In 2008, Florida and Texas adopted policies to reimburse pediatricians for providing preventive services to young children receiving Medicaid and dental education for their parents. As part of a child’s regular checkup, pediatricians provide dental education to parents about proper toothbrushing and oral care and apply a fluoride varnish to children’s teeth. The doctors then refer the parents and child to a dentist.
“The research tells us that if they get these preventive services, they are less likely to have problems later,” said Herndon, a research associate professor of health outcomes and policy in the College of Medicine. “In addition to reducing caries in their primary teeth, they are less likely to have caries in their permanent teeth when they are older.”
Dental caries is the most prevalent disease in young children, affecting more than one-fourth of kids between 2 and 5, according to the Centers for Disease Control and Prevention. By their teen years, two-thirds of children from low-income homes have suffered tooth decay. Dentists can spot the first signs of caries and prevent cavities from forming, said Joel Berg, chairman of pediatric dentistry at the University of Washington and president-elect of the American Academy of Pediatric Dentistry. With training, pediatricians can spot these signs, too, Berg added.

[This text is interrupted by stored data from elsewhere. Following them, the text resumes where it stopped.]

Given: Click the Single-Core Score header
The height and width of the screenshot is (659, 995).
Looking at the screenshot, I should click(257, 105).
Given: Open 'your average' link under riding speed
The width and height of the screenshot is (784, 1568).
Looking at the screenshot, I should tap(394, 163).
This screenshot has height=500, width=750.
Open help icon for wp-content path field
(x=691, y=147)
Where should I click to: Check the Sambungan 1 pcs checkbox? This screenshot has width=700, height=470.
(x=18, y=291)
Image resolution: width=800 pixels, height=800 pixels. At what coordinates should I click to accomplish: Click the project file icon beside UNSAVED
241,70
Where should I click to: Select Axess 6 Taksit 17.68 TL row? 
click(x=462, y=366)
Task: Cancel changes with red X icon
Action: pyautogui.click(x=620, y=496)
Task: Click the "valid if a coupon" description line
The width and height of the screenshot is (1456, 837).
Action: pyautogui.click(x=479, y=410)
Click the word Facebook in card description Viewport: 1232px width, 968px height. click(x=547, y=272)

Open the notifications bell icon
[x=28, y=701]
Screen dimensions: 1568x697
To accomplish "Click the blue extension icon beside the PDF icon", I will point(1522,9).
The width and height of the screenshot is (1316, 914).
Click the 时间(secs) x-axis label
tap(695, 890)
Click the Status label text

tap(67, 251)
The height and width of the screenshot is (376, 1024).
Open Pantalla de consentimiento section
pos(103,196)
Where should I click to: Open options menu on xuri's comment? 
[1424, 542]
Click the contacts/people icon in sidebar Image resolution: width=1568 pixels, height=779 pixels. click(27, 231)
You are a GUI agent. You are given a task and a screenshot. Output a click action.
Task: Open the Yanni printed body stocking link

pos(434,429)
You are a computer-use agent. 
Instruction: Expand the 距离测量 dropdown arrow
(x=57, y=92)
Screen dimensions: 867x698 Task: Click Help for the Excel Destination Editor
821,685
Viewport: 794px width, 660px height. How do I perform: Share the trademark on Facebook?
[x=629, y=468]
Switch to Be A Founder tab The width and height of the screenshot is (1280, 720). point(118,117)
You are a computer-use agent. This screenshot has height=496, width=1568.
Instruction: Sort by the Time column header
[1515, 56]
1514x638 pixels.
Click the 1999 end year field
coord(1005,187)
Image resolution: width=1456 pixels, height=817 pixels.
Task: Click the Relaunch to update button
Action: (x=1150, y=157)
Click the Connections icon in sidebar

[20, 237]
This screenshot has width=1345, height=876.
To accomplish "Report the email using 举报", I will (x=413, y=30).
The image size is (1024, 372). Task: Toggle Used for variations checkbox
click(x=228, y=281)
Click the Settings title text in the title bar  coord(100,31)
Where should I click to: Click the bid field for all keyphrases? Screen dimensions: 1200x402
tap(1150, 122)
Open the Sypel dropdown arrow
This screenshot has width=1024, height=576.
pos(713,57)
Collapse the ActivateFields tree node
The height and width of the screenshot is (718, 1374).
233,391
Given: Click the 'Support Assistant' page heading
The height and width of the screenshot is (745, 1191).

At home, parents should aim for brushing their infant or toddler’s teeth twice a day, or at least once before bed with a lentil-sized amount of fluoridated toothpaste. Although it is a common belief that parents should not use toothpaste with fluoride in children under 2, Catalanotto says this is a myth experts are trying to dispel.
“It’s not a matter of if a child should use fluoride but how much,” said Berg, who is not involved with the study. “With fluoride, it is important to have frequent exposure to small amounts.”
Of course, a lack of parental understanding about oral care is not the only issue affecting children’s teeth. There are few dentists who accept Medicaid and even fewer who will see very young patients, particularly those with dental problems, Catalanotto said. To address cavities and other problems, small children must frequently be put under sedation or admitted to a hospital and placed under general anesthesia.
“Getting some simple, inexpensive preventive procedures can cut a lot of dental costs down the line and prevent some big medical costs,” Catalanotto said.
Including Florida, 33 states have established programs to involve pediatricians in dental prevention, but there is limited evidence about how well these programs actually work to improve oral health for small children, Herndon said.
As part of their study, UF researchers from the colleges of Medicine and Dentistry and the Institute of Child Health Policy will examine whether children who receive preventive dental services from pediatricians are more likely to subsequently see a dentist. They will also look at geographic and population differences to see which children are receiving services and where there are unmet needs, Herndon said.
Other researchers involved in the study include Scott Tomar, a professor of community dentistry in the College of Dentistry; and Elizabeth Shenkman, director of the Institute for Child Health Policy and chair of health outcomes and policy in the College of Medicine.